PROBLEM DETAILS
A faithful, complete copy of the entries is the sole expected answer.

Dataset entries
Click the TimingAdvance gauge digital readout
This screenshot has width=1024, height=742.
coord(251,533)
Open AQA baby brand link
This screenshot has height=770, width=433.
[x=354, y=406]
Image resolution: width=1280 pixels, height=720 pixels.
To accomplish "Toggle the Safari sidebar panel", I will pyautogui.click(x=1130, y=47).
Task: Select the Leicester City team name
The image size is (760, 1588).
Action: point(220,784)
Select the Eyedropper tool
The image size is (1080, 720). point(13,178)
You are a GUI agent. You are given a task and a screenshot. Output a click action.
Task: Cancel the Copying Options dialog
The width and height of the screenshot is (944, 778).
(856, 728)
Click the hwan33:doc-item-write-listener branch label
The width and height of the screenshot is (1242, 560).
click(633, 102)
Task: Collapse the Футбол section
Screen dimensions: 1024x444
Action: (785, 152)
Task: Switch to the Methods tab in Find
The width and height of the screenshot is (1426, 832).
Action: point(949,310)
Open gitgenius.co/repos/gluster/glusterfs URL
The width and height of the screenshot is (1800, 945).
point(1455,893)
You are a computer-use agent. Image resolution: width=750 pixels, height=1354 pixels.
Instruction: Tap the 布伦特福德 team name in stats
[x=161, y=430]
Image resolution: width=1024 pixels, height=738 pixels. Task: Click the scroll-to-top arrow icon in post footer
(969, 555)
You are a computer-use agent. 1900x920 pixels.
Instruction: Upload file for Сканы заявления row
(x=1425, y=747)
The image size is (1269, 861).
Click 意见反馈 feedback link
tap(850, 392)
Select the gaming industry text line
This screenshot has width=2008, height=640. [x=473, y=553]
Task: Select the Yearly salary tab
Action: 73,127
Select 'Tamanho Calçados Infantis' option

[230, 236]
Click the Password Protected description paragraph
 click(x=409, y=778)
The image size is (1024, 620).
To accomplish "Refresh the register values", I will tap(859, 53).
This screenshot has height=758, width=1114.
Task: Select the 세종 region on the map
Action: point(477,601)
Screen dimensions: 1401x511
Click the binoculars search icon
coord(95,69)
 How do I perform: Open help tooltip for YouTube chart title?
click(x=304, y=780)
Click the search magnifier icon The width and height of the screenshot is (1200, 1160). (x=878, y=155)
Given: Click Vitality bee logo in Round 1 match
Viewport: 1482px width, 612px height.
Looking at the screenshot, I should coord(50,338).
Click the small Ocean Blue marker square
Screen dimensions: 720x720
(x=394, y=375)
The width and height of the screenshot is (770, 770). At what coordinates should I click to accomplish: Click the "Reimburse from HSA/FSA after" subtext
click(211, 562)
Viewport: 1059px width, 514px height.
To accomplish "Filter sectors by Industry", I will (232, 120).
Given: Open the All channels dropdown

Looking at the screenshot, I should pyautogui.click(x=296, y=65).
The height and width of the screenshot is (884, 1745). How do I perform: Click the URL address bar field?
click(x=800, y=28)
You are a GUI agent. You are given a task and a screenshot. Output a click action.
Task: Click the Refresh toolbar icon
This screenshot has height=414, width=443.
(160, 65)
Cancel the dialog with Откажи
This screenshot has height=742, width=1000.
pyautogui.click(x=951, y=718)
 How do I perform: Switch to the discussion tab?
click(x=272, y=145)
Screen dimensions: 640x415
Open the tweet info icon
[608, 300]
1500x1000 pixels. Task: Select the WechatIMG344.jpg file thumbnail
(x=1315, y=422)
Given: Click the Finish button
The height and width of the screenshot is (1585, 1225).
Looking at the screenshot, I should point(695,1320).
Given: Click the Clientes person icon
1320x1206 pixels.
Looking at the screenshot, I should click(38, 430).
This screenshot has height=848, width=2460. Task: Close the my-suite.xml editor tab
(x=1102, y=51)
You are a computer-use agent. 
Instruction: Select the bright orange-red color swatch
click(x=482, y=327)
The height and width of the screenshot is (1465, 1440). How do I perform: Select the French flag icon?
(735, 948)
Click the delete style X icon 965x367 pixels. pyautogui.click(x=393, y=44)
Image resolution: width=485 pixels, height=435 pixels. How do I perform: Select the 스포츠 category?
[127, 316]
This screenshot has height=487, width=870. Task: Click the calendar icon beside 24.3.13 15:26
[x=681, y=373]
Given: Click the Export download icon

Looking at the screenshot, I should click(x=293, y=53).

ANSWER SPACE
Click the TimingAdvance gauge digital readout
This screenshot has width=1024, height=742.
coord(251,533)
Open AQA baby brand link
This screenshot has height=770, width=433.
[x=354, y=406]
Image resolution: width=1280 pixels, height=720 pixels.
To accomplish "Toggle the Safari sidebar panel", I will pyautogui.click(x=1130, y=47).
Task: Select the Leicester City team name
The image size is (760, 1588).
Action: point(220,784)
Select the Eyedropper tool
The image size is (1080, 720). point(13,178)
You are a GUI agent. You are given a task and a screenshot. Output a click action.
Task: Cancel the Copying Options dialog
The width and height of the screenshot is (944, 778).
(856, 728)
Click the hwan33:doc-item-write-listener branch label
The width and height of the screenshot is (1242, 560).
click(633, 102)
Task: Collapse the Футбол section
Screen dimensions: 1024x444
Action: (785, 152)
Task: Switch to the Methods tab in Find
The width and height of the screenshot is (1426, 832).
Action: point(949,310)
Open gitgenius.co/repos/gluster/glusterfs URL
The width and height of the screenshot is (1800, 945).
point(1455,893)
You are a computer-use agent. Image resolution: width=750 pixels, height=1354 pixels.
Instruction: Tap the 布伦特福德 team name in stats
[x=161, y=430]
Image resolution: width=1024 pixels, height=738 pixels. Task: Click the scroll-to-top arrow icon in post footer
(969, 555)
You are a computer-use agent. 1900x920 pixels.
Instruction: Upload file for Сканы заявления row
(x=1425, y=747)
The image size is (1269, 861).
Click 意见反馈 feedback link
tap(850, 392)
Select the gaming industry text line
This screenshot has width=2008, height=640. [x=473, y=553]
Task: Select the Yearly salary tab
Action: 73,127
Select 'Tamanho Calçados Infantis' option

[230, 236]
Click the Password Protected description paragraph
 click(x=409, y=778)
The image size is (1024, 620).
To accomplish "Refresh the register values", I will tap(859, 53).
This screenshot has height=758, width=1114.
Task: Select the 세종 region on the map
Action: point(477,601)
Screen dimensions: 1401x511
Click the binoculars search icon
coord(95,69)
 How do I perform: Open help tooltip for YouTube chart title?
click(x=304, y=780)
Click the search magnifier icon The width and height of the screenshot is (1200, 1160). (x=878, y=155)
Given: Click Vitality bee logo in Round 1 match
Viewport: 1482px width, 612px height.
Looking at the screenshot, I should coord(50,338).
Click the small Ocean Blue marker square
Screen dimensions: 720x720
(x=394, y=375)
The width and height of the screenshot is (770, 770). At what coordinates should I click to accomplish: Click the "Reimburse from HSA/FSA after" subtext
click(211, 562)
Viewport: 1059px width, 514px height.
To accomplish "Filter sectors by Industry", I will (232, 120).
Given: Open the All channels dropdown

Looking at the screenshot, I should pyautogui.click(x=296, y=65).
The height and width of the screenshot is (884, 1745). How do I perform: Click the URL address bar field?
click(x=800, y=28)
You are a GUI agent. You are given a task and a screenshot. Output a click action.
Task: Click the Refresh toolbar icon
This screenshot has height=414, width=443.
(160, 65)
Cancel the dialog with Откажи
This screenshot has height=742, width=1000.
pyautogui.click(x=951, y=718)
 How do I perform: Switch to the discussion tab?
click(x=272, y=145)
Screen dimensions: 640x415
Open the tweet info icon
[608, 300]
1500x1000 pixels. Task: Select the WechatIMG344.jpg file thumbnail
(x=1315, y=422)
Given: Click the Finish button
The height and width of the screenshot is (1585, 1225).
Looking at the screenshot, I should point(695,1320).
Given: Click the Clientes person icon
1320x1206 pixels.
Looking at the screenshot, I should click(38, 430).
This screenshot has height=848, width=2460. Task: Close the my-suite.xml editor tab
(x=1102, y=51)
You are a computer-use agent. 
Instruction: Select the bright orange-red color swatch
click(x=482, y=327)
The height and width of the screenshot is (1465, 1440). How do I perform: Select the French flag icon?
(735, 948)
Click the delete style X icon 965x367 pixels. pyautogui.click(x=393, y=44)
Image resolution: width=485 pixels, height=435 pixels. How do I perform: Select the 스포츠 category?
[127, 316]
This screenshot has height=487, width=870. Task: Click the calendar icon beside 24.3.13 15:26
[x=681, y=373]
Given: Click the Export download icon

Looking at the screenshot, I should click(x=293, y=53).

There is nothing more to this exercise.